② 제1항의 승낙은 당 사이트가 제공하는 과학기술정보검색, 맞춤정보, 서지정보 등 다른 서비스의 이용승낙을
포함합니다.
제 6 조 (회원가입)
서비스를 이용하고자 하는 고객은 당 사이트에서 정한 회원가입양식에 개인정보를 기재하여 가입을 하여야 합니다.
제 7 조 (개인정보의 보호 및 사용)
당 사이트는 관계법령이 정하는 바에 따라 회원 등록정보를 포함한 회원의 개인정보를 보호하기 위해 노력합니다. 회원 개인정보의 보호 및 사용에 대해서는 관련법령 및 당 사이트의 개인정보 보호정책이 적용됩니다.
제 8 조 (이용 신청의 승낙과 제한)
① 당 사이트는 제6조의 규정에 의한 이용신청고객에 대하여 서비스 이용을 승낙합니다.
② 당 사이트는 아래사항에 해당하는 경우에 대해서 승낙하지 아니 합니다.
- 이용계약 신청서의 내용을 허위로 기재한 경우
- 기타 규정한 제반사항을 위반하며 신청하는 경우
제 9 조 (회원 ID 부여 및 변경 등)
① 당 사이트는 이용고객에 대하여 약관에 정하는 바에 따라 자신이 선정한 회원 ID를 부여합니다.

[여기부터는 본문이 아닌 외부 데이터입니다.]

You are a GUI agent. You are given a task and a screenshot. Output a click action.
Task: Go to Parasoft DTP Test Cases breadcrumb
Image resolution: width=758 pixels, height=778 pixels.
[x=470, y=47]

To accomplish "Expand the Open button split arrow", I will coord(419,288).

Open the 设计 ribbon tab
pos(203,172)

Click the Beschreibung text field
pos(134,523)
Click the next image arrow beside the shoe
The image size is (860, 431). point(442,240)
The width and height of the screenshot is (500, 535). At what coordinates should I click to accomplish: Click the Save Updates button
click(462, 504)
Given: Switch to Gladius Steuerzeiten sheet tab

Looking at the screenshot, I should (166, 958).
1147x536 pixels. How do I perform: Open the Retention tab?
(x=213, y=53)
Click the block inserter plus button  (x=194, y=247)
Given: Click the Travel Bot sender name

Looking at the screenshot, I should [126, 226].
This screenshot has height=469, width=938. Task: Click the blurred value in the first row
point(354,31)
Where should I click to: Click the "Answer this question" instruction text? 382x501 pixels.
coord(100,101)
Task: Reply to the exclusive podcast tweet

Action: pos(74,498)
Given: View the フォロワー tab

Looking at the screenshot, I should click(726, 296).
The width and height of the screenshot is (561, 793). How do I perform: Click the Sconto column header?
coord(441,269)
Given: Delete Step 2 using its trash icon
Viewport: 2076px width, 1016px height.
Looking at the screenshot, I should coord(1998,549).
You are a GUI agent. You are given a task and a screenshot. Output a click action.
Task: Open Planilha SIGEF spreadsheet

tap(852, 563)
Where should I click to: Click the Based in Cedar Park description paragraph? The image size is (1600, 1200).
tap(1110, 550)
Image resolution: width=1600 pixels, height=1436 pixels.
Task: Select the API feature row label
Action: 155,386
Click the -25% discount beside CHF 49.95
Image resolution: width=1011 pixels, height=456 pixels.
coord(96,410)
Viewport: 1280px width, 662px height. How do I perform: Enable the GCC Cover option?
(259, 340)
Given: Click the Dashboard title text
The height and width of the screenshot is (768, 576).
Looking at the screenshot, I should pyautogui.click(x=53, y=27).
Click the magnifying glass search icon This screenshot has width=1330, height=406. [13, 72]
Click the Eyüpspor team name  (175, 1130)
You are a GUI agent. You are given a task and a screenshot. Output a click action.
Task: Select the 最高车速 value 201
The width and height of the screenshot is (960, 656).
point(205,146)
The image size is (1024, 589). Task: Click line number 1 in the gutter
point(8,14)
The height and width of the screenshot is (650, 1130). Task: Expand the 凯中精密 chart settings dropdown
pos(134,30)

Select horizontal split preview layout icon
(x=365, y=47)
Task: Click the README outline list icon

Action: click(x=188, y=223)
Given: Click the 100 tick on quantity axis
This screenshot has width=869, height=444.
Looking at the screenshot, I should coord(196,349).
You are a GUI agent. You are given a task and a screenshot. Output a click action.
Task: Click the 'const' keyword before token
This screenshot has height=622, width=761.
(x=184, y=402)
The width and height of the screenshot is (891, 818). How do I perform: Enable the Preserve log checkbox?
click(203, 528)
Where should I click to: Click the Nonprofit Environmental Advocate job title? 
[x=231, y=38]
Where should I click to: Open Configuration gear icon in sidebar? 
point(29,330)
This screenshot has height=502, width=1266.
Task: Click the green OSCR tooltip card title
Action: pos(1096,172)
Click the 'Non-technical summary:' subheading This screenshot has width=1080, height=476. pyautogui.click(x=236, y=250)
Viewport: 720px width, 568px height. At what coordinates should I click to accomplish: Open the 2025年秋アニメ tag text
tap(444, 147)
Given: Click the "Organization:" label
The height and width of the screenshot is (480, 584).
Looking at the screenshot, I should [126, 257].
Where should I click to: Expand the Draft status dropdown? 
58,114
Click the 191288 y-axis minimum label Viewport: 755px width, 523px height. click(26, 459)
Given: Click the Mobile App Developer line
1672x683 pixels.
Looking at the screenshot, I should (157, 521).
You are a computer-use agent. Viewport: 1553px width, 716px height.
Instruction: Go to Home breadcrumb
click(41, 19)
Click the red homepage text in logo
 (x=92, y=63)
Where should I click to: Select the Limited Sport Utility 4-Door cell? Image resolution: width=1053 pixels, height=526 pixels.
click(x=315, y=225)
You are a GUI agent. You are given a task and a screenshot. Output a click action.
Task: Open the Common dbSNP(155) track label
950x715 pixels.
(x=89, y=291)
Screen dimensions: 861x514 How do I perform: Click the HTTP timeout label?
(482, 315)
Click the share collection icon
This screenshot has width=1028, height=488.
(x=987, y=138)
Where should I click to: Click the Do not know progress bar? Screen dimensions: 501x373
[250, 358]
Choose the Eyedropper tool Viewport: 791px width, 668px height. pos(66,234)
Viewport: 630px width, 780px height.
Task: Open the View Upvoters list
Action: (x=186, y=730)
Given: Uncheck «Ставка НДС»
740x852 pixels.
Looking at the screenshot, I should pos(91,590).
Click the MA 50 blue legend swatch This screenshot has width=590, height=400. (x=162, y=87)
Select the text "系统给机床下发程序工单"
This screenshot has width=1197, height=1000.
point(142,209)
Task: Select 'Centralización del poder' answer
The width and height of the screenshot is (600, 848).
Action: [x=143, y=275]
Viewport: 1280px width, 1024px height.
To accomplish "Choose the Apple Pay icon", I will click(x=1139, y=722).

② 회원 ID는 원칙적으로 변경이 불가하며 부득이한 사유로 인하여 변경 하고자 하는 경우에는 해당 ID를
해지하고 재가입해야 합니다.
③ 기타 회원 개인정보 관리 및 변경 등에 관한 사항은 서비스별 안내에 정하는 바에 의합니다.
제 3 장 계약 당사자의 의무
제 10 조 (KISTI의 의무)
① 당 사이트는 이용고객이 희망한 서비스 제공 개시일에 특별한 사정이 없는 한 서비스를 이용할 수 있도록
하여야 합니다.
② 당 사이트는 개인정보 보호를 위해 보안시스템을 구축하며 개인정보 보호정책을 공시하고 준수합니다.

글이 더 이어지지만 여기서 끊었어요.